Assignment:
Each entry below must be repeated word for word.

====================

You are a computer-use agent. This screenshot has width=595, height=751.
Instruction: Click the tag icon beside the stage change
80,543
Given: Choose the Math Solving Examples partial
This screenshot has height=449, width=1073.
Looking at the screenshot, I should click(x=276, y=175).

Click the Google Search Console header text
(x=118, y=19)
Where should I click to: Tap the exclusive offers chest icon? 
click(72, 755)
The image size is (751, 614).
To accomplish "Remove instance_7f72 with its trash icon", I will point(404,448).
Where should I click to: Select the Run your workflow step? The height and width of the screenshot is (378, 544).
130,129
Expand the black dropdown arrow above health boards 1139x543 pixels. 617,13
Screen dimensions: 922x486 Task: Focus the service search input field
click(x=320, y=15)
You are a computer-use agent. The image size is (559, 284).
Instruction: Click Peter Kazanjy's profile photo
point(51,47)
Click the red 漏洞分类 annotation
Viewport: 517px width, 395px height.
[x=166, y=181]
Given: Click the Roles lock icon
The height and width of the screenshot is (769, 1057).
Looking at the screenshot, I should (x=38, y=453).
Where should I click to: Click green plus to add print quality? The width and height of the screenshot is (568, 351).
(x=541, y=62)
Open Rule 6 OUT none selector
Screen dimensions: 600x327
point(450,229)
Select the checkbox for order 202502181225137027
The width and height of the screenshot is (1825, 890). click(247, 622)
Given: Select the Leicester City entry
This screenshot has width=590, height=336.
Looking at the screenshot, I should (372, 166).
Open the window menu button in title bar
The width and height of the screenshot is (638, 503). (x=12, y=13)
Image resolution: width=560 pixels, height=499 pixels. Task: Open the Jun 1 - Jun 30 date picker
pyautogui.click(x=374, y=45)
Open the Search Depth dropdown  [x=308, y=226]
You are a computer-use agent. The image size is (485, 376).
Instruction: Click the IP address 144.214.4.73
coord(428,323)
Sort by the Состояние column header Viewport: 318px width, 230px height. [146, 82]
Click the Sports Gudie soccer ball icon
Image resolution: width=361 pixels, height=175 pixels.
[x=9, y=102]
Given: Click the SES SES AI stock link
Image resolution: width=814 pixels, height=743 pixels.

====================

Output for this task:
You are a computer-use agent. This screenshot has width=595, height=751.
Instruction: Click the tag icon beside the stage change
80,543
Given: Choose the Math Solving Examples partial
This screenshot has height=449, width=1073.
Looking at the screenshot, I should click(x=276, y=175).

Click the Google Search Console header text
(x=118, y=19)
Where should I click to: Tap the exclusive offers chest icon? 
click(72, 755)
The image size is (751, 614).
To accomplish "Remove instance_7f72 with its trash icon", I will point(404,448).
Where should I click to: Select the Run your workflow step? The height and width of the screenshot is (378, 544).
130,129
Expand the black dropdown arrow above health boards 1139x543 pixels. 617,13
Screen dimensions: 922x486 Task: Focus the service search input field
click(x=320, y=15)
You are a computer-use agent. The image size is (559, 284).
Instruction: Click Peter Kazanjy's profile photo
point(51,47)
Click the red 漏洞分类 annotation
Viewport: 517px width, 395px height.
[x=166, y=181]
Given: Click the Roles lock icon
The height and width of the screenshot is (769, 1057).
Looking at the screenshot, I should (x=38, y=453).
Where should I click to: Click green plus to add print quality? The width and height of the screenshot is (568, 351).
(x=541, y=62)
Open Rule 6 OUT none selector
Screen dimensions: 600x327
point(450,229)
Select the checkbox for order 202502181225137027
The width and height of the screenshot is (1825, 890). click(247, 622)
Given: Select the Leicester City entry
This screenshot has width=590, height=336.
Looking at the screenshot, I should (372, 166).
Open the window menu button in title bar
The width and height of the screenshot is (638, 503). (x=12, y=13)
Image resolution: width=560 pixels, height=499 pixels. Task: Open the Jun 1 - Jun 30 date picker
pyautogui.click(x=374, y=45)
Open the Search Depth dropdown  [x=308, y=226]
You are a computer-use agent. The image size is (485, 376).
Instruction: Click the IP address 144.214.4.73
coord(428,323)
Sort by the Состояние column header Viewport: 318px width, 230px height. [146, 82]
Click the Sports Gudie soccer ball icon
Image resolution: width=361 pixels, height=175 pixels.
[x=9, y=102]
Given: Click the SES SES AI stock link
Image resolution: width=814 pixels, height=743 pixels.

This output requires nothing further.